Wednesday, 23 March 2016

Pieces of the Whole

In working through activities for basic numeracy skills, the "pieces of the whole" idea keeps surfacing, regardless of what manipulatives or operations are being used. It started when I was looking through sock matching and sorting activities, in which two matched socks make a pair, with the "pair" representing a whole. It continued through Lego brick building, pattern block mosaics, and looking at everyday grid patterns such as are found in trays of cans, chocolate bars, golf balls, etc.

Whether you are working with addition and subtraction, multiplication and division, fractions or percentages, the concept of "part" forms a vital part of the math lesson.

Some examples:

In this chocolate bar, the whole is "5", so one piece is 1/5 of the whole. Fractions work when the size of the parts is the same for each piece. 
We can also share a single piece with 4 friends and have one left over to keep. 5 ÷ 1 = 5
We can break off two pieces to make the subtraction sentence: 5 - 2 = 3
and then add them together again to make the whole bar: 3 + 2 = 5

In this lasagne, there are 5 columns, of which one is missing. Therefore, 5 - 1 = 4, or, there are 4/5 of a lasagne left. We can also say that 20% of the lasagne has been eaten.

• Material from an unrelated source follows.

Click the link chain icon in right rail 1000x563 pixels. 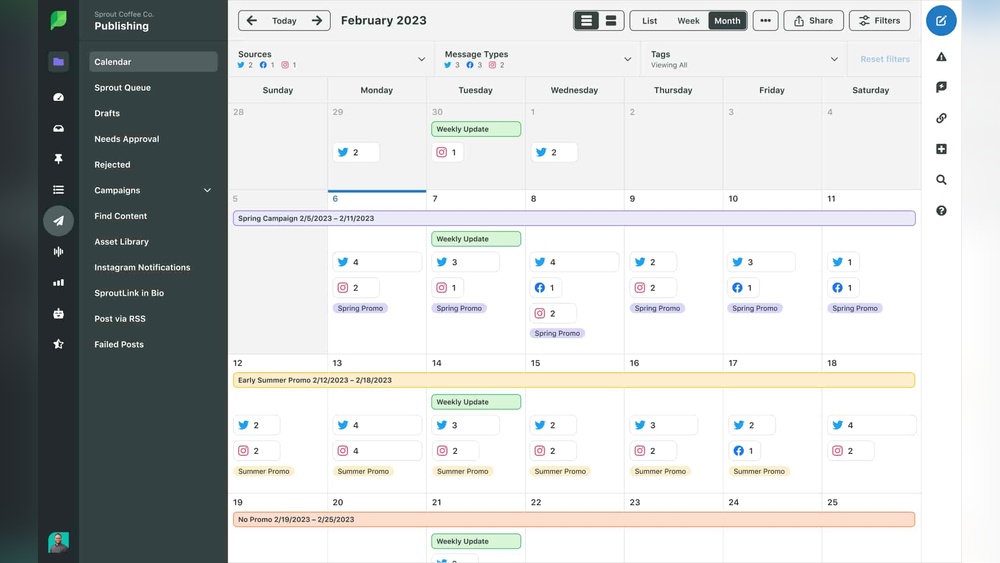click(x=941, y=118)
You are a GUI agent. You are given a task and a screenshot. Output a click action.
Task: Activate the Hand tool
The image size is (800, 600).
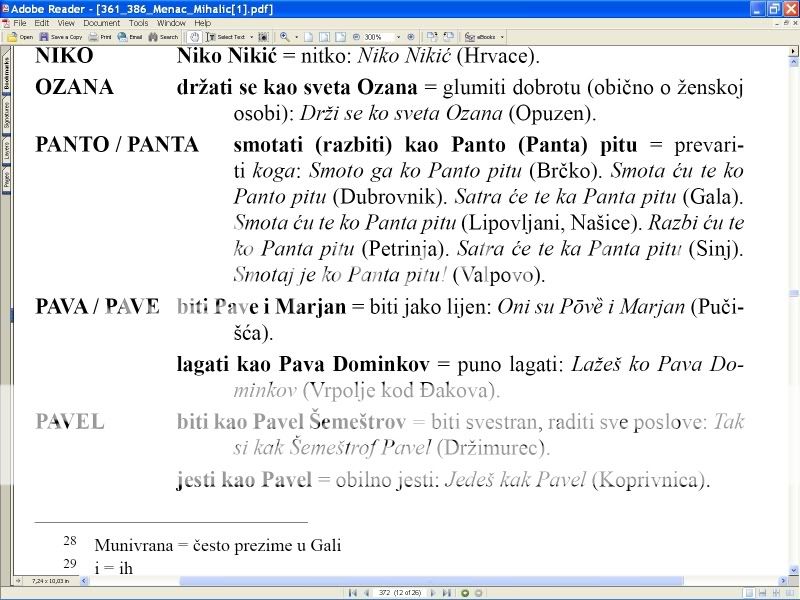pos(195,37)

In this carton of eggs, there are 12 eggs. Two of the eggs are white, one is blue, and the rest are brown. 2/12 or 1/6 of the eggs are white. 1/12 is blue. 9/12 or 3/4 are brown.
2 + 1 + 9 = 12
We can also say there are 6 pairs of eggs, or 6 x 2 eggs in the carton.
If we only want to use the brown eggs, we can remove the others: 12 - 3 = 9
We can divide the carton by rows, columns, pairs of columns, or into two equal columns 3 eggs wide. In doing so, we can investigate factors of 12, and experiment with various potential common denominators when exploring related fractions, and explore equivalent fractions.

Parts of the whole form a basis from which we can build on many mathematical concepts. We can extend this for use when speaking of angles, while referring to the circle (360 degrees) as the "whole" from which other angles are compared. This is, in fact, exactly how pie charts work.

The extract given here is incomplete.